Methods: The coronary flow reserve (CFR) during intravenous infusion of ATP (0.10-0.20 mg/kg/min) was compared with that during intravenous infusion of DIP (0.56 mg/kg) using a Doppler flow wire in 19 subjects with normal coronary arteries. The highest CFR level was found in the ATP dose range of 0.16-0.20 mg/kg/min. The CFR at the ATP dose of 0.16 mg/kg/min was significantly higher than that during DIP infusion (4.2 versus 3.6) (p < 0.01), for which reason we adopted this dose of ATP. According, 201Tl SPECT in 140 patients with suspected CAD was performed after infusion of 0.16 mg/kg/min of ATP in 70 of them and 0.56 mg/kg of DIP in the 70 others.
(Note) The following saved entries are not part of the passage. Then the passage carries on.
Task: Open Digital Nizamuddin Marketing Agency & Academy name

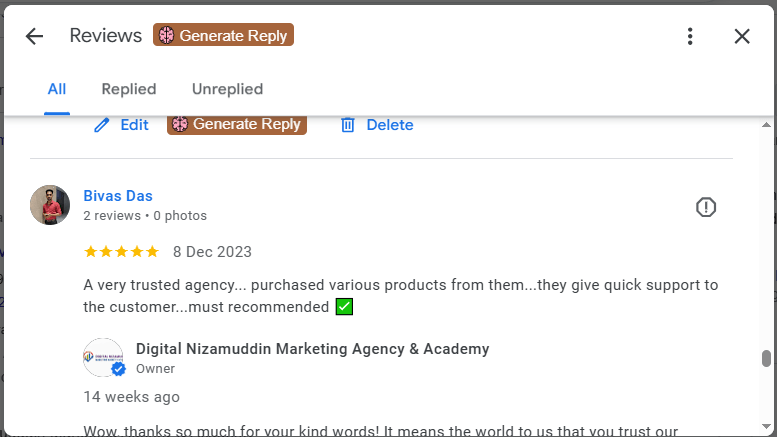Action: 312,349
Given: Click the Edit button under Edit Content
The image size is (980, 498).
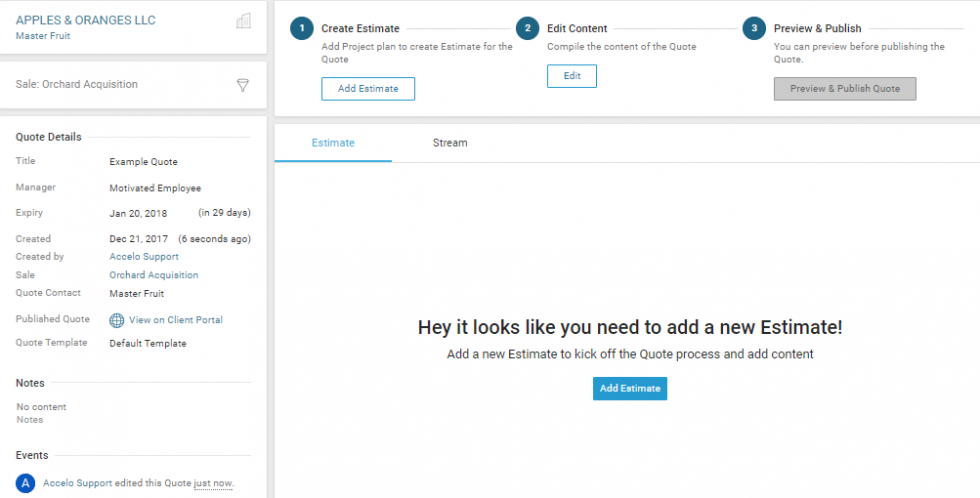Looking at the screenshot, I should pyautogui.click(x=571, y=76).
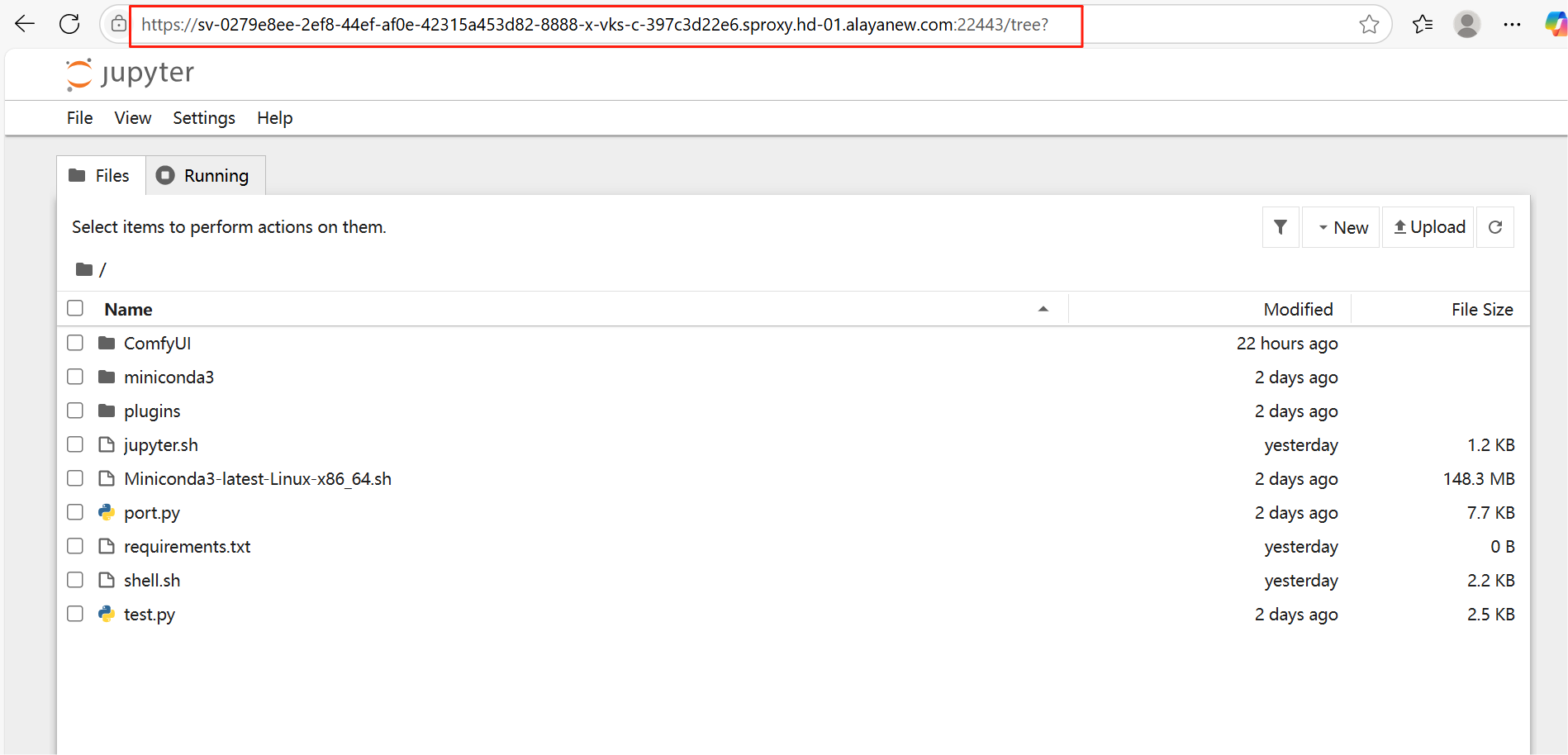Toggle the Name column sort arrow
Screen dimensions: 1568x755
[x=1043, y=309]
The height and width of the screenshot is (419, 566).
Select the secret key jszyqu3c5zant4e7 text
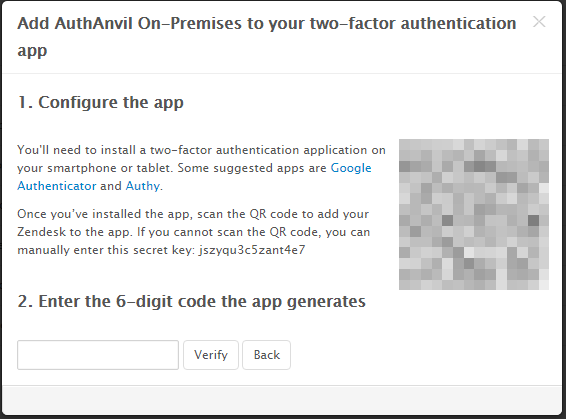[252, 250]

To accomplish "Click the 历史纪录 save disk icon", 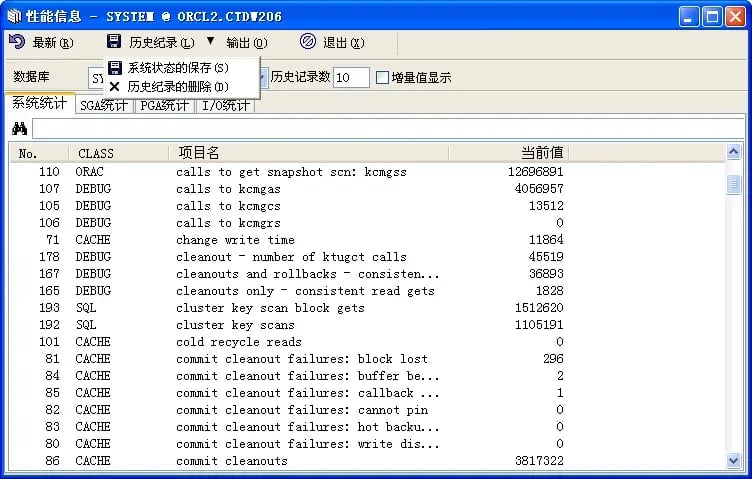I will click(114, 42).
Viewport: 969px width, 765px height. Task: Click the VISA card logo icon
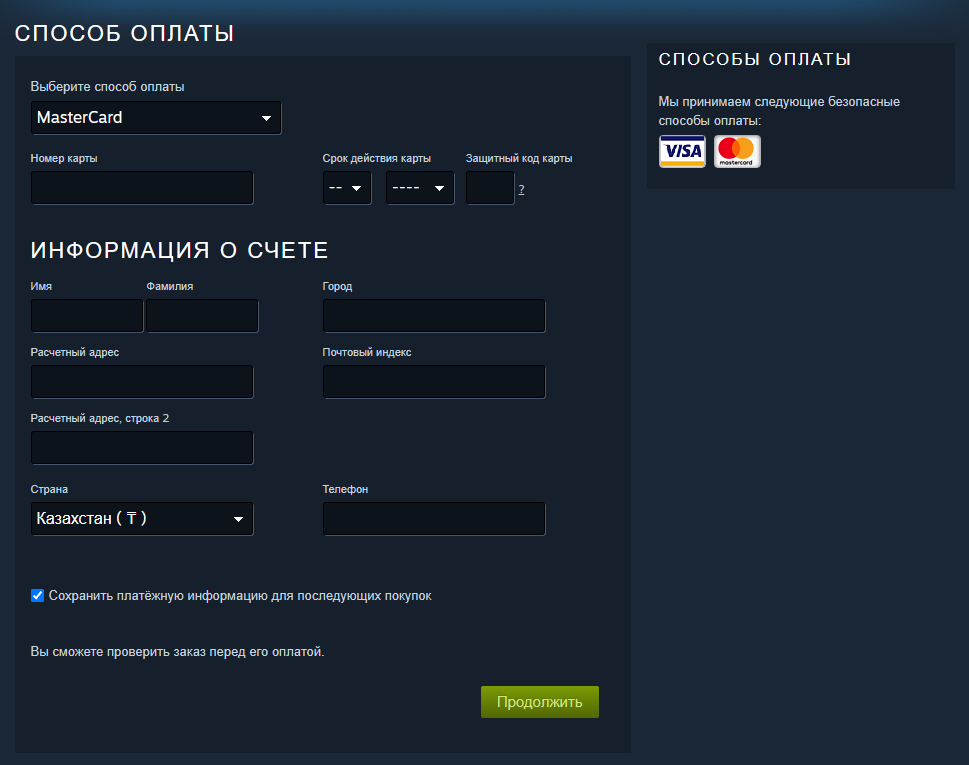coord(682,151)
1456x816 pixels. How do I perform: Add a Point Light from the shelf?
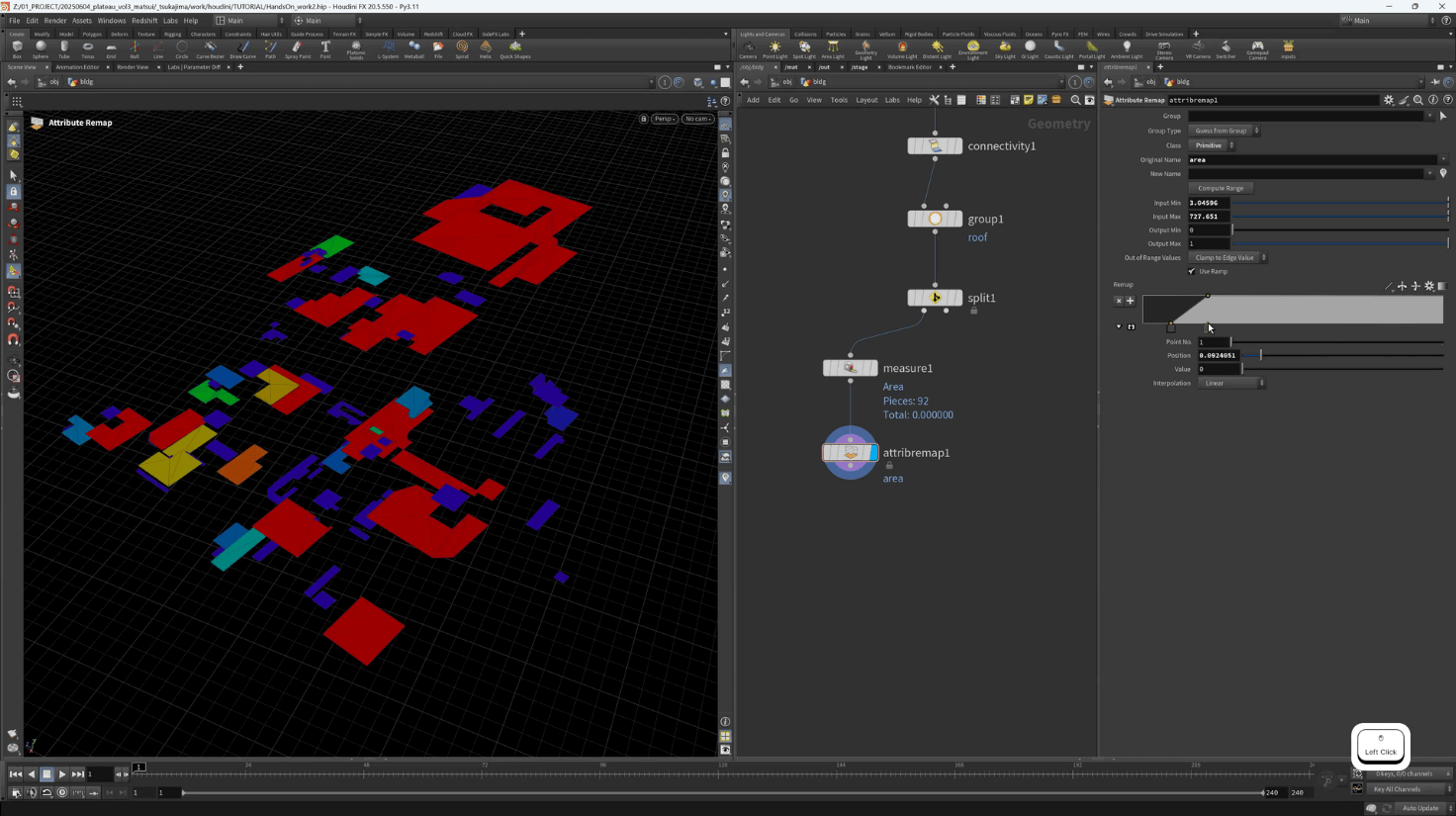click(x=774, y=48)
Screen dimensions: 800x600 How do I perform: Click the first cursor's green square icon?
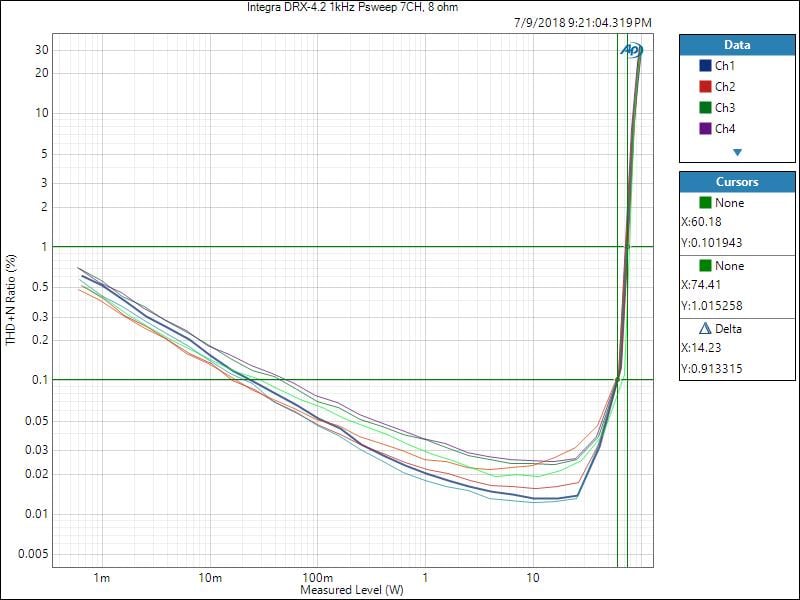(705, 203)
Results: ATP stress 201Tl SPECT showed no significant difference in sensitivity and accuracy from DIP stress 201Tl SPECT (87.0% versus 82.9, and 87.1% versus 78.6, respectively). Adverse effects occurred at higher frequency when ATP was used, but they were mild and disappeared rapidly after administration was stopped.

Conclusion: ATP stress 201Tl SPECT is accurate and safe. The optimal ATP regimen for this purpose is considered to be a 5-min infusion at 0.16 mg/kg/min. However, our data in CAD patients suggest that ATP stress 201Tl SPECT is equivalent to DIP stress 201Tl SPECT in the detection of CAD.